The 6.5kW reading is from the Skoda App so presuming that’s the reading being obtained by the onboard BMS/Inverter nothing to do with anything withing my home set up.
Yep, and it’s probably the DC power into the battery. It’ll no doubt vary a bit from car to car (and climate if it needs to heat the battery) but by way of comparison, on mine at 239.1V I see 7550.5W on the AC meter, and the car reports the charging rate as 7.3kW (presumably DC).
So, rather as I expected, it appears that the Inverter and PV infeed is on the mains (incoming) side of the auto-transformer
If you put CT1 on the cable from the auto-transformer to the consumer unit, and move CT2 inside onto the brown wire to/from the inverter, you’ll have a “standard” Type 2 installation except that you’ll need to multiply the PV power/energy by 1.081 to account for the higher voltage it’s working at.
(If you save a feed that’s export-only energy, you can calibrate this over time by direct reference to the SD120)
You’ll then be reading the house + EV charger directly on Power1, and the PV import/export directly (after scaling/calibration) on Power2.
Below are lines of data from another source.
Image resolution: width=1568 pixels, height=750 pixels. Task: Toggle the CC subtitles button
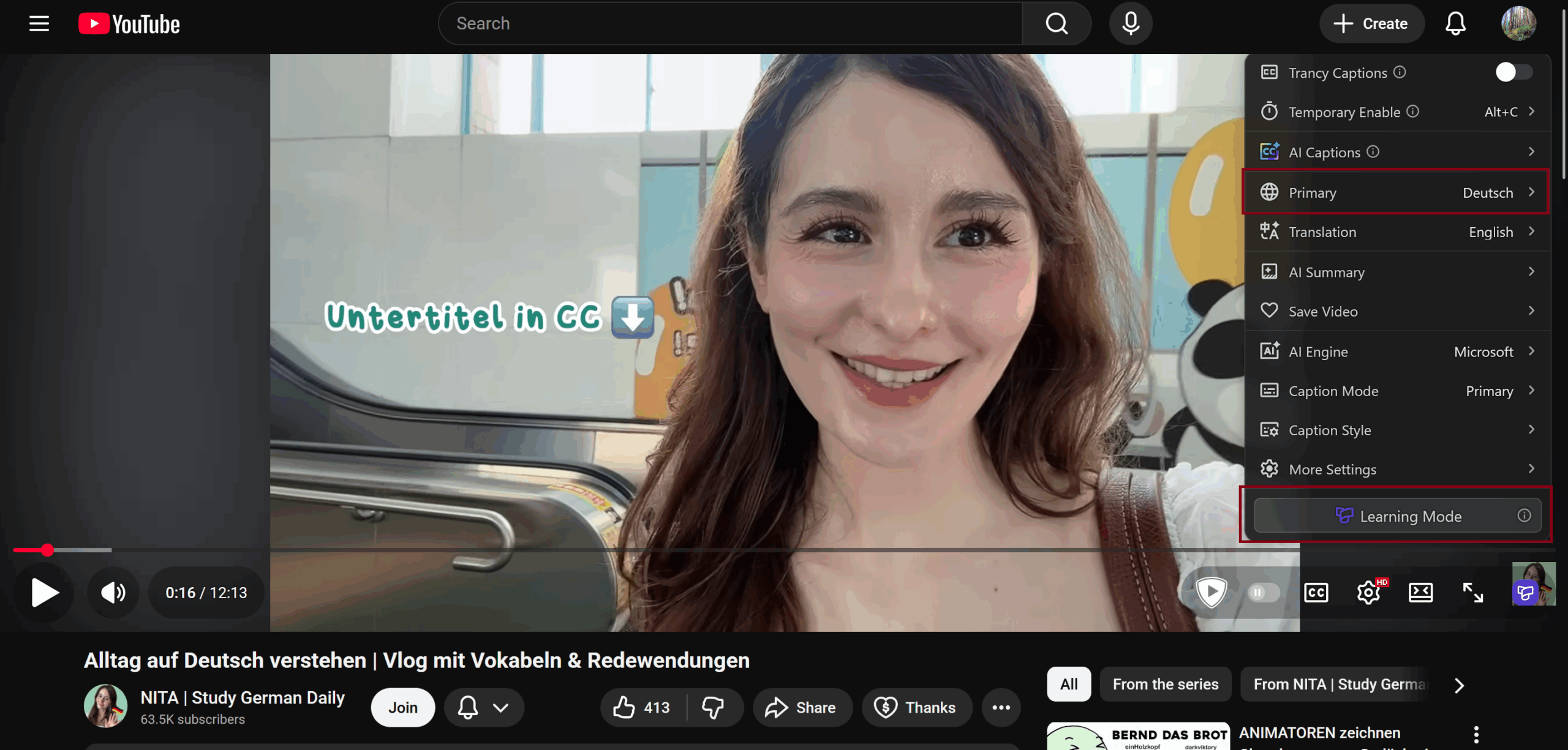[x=1316, y=593]
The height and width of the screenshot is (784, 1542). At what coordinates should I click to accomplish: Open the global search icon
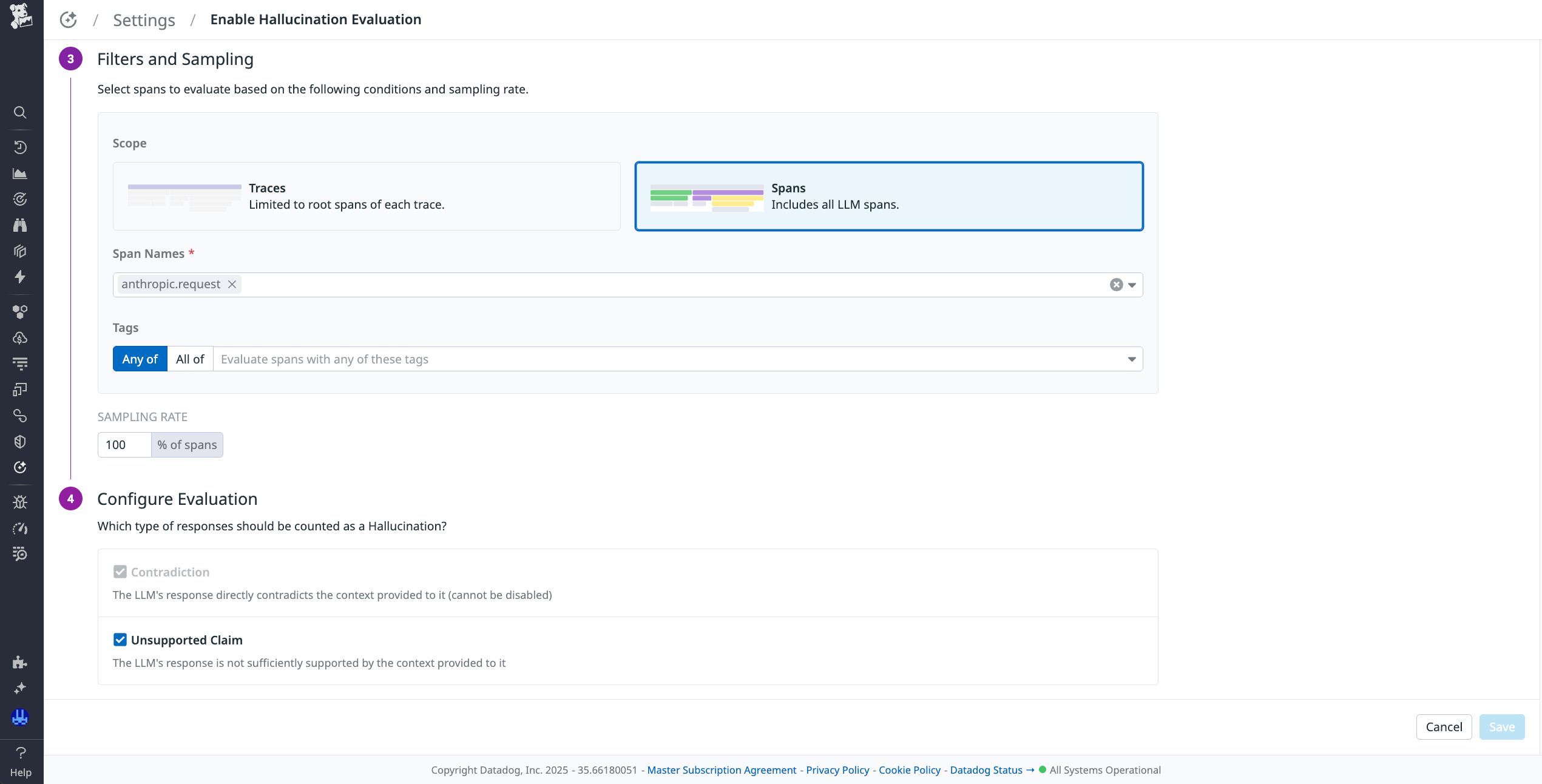point(21,112)
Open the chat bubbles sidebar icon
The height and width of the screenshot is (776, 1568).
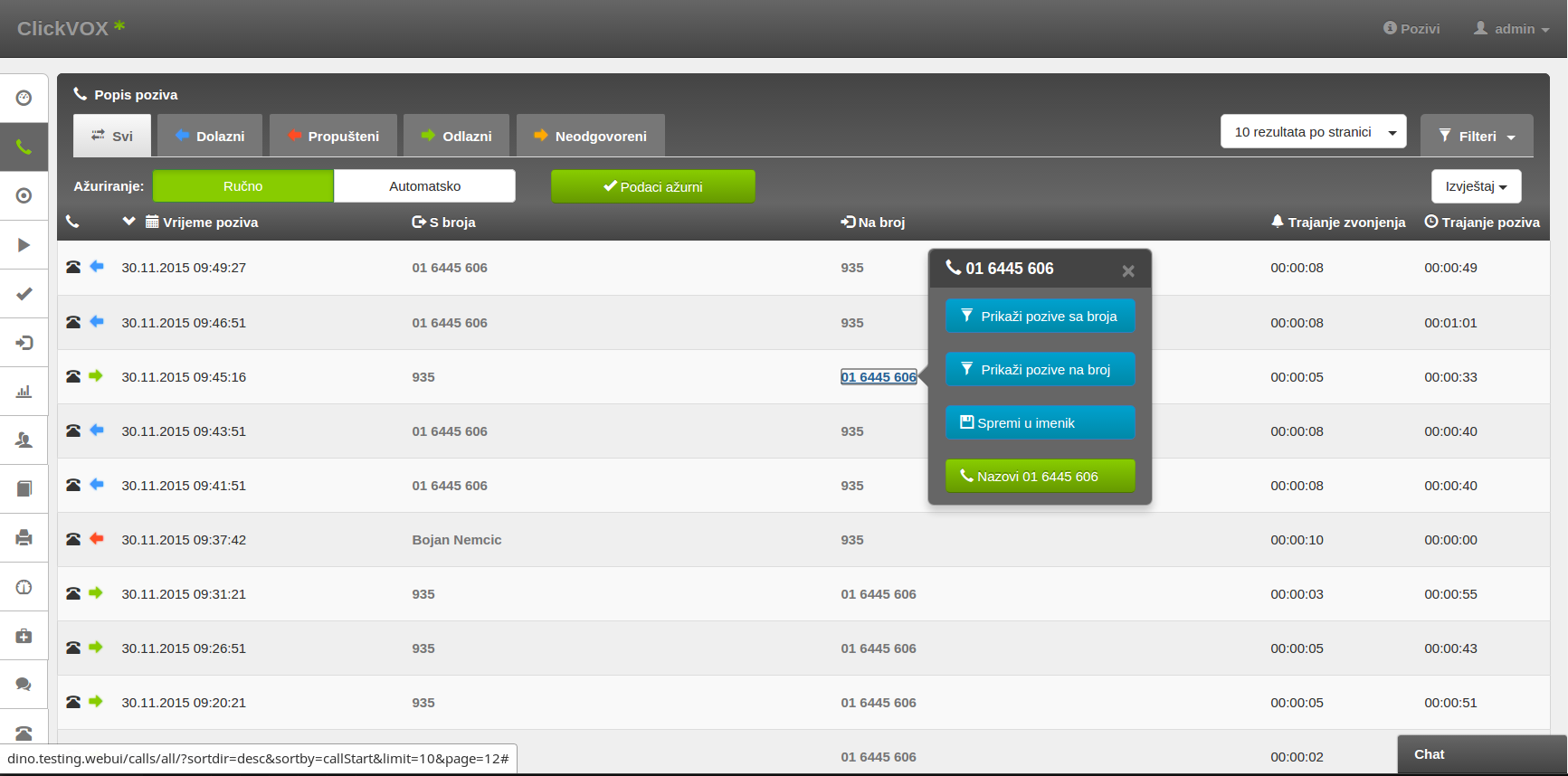point(24,685)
Assuming you follow our convention that power used and power imported are both positive, the nett grid power is then Power1 + the scaled Power2 (don’t use “power1pluspower2” - that sum is done inside the analogue front end, it’s the wrong power2 for you).
I think this should be more accurate as you are less likely to be subtracting nearly equal numbers from one another.
I understand the positioning of the CTs and what you are asking in terms of the modifications to the inputs, i am just not 100% sure how to implement these within the EmonPi inputs area and what modifications i need to make to the current set up i have ?
Would this be correct ? Also you say do not use power1pluspower2 should i delete this input ?
I don’t know which Input that process list is for, but it looks wrong to me.
I wrote above:
What that means is, you don’t need any “special” processing on Input1
Input 1:
Log to feed use
Power to kWh use_kWh
but on Input2 you must introduce the multiplication:
Input 2:
× 1.081
Log to feed solar
Power to kWh solar_kWh
+ Feed use
Log to feed Grid
Power to kWh Grid kWh
Allow positive
Power to kWh import_kWh
use and use_kWh then give you the house + EV charger power & energy respectively, solar and solar_kWh the same for the P.V., Grid and Grid_kWh the same for the nett Grid values, and finally import_kWh is just the import component of Grid_kWh (which will go negative if you’re a nett exporter of energy).
The names of the Feeds correspond with the names/descriptions in MySolar.
I think that should work.
You can’t (or rather; if you do, it will promptly reappear). Just ignore it, don’t use it.